Atrás han quedado los días en que una carrera de diseño gráfico significaba años de educación formal, seguido por lo que parecía ser una eternidad de trabajo tedioso usando las más diversas técnicas, de las cuales la mayoría de los “diseñadores” de hoy en día, nunca han escuchado hablar, y menos usado. Hoy en día, cualquiera con una copia de Adobe Photoshop o Illustrator,  puede llamarse a sí mismo diseñador.

Si tú eres un diseñador, cuando un cliente viene a ti por un logotipo, ¿eres de los que reaccionan encendiendo el Illustatror y empezando a producir diferentes conceptos? ¿O eres del tipo que se toma el tiempo para aprender todo acerca de la compañía del cliente, su misión, sus objetivos y una letanía de información extra que es crítica para diseñar un logo efectivo que no solamente nos llevará con precisión a la imagen que necesitamos, sino que también, soporte la prueba del tiempo y el paso de los años?

Tristemente, hoy en día, la mayoría de la gente no comprende el verdadero valor de un logo diseñado profesionalmente.

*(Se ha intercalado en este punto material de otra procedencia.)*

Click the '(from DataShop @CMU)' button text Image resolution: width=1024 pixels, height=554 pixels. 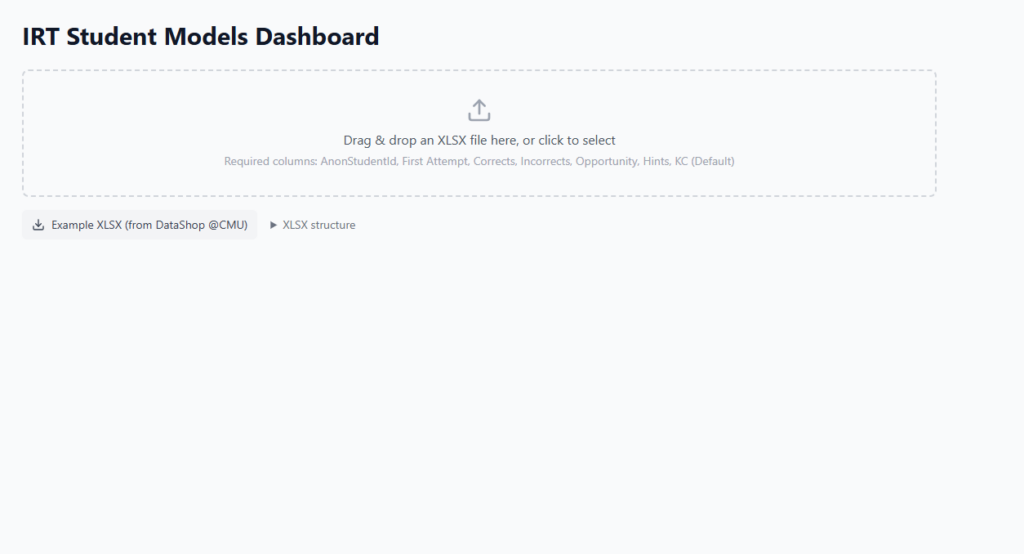click(x=186, y=225)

Esto conlleva a una decisión basada en el precio, lo cual a su vez lleva a contratar al diseñador más barato, o incluso peor, a adquirir un logo en stock o almacén. Para una empresa o un negocio con problemas de dinero, que invierte entre unos pocos cientos hasta unos cuantos miles por un logo diseñado profesionalmente, adquirir un logo de stock, por unos cómodos 100 dólares, sería una alternativa fantástica. Pero no lo es, y a continuación explicamos por qué:

Los logos de Stock son vendidos una y otra vez, así, otra compañía puede comprar exactamente el mismo logo -incluso tu competidor. ¿Cuáles serían entonces las consecuencias para tu marca?

Recuerda que tampoco tendrás las ventajas de disponer de los derechos de autor ni de marca, ya que no te pertenecen.

Y si por si eso no fuese suficiente, la mayoría de logos de Stock, siguen siempre las últimas modas, así que lo que parece actual hoy, podría resultar anticuado en unos pocos años; recordemos que todo esto no sucede con un buen logo. Observemos el logo de Coca Cola que se mantiene vigente y exitoso durante tanto tiempo.

En conclusión, el éxito de nuestra marca dependerá de cómo y cuánto se invierta en la imagen de la compañía. No existen los atajos para el éxito.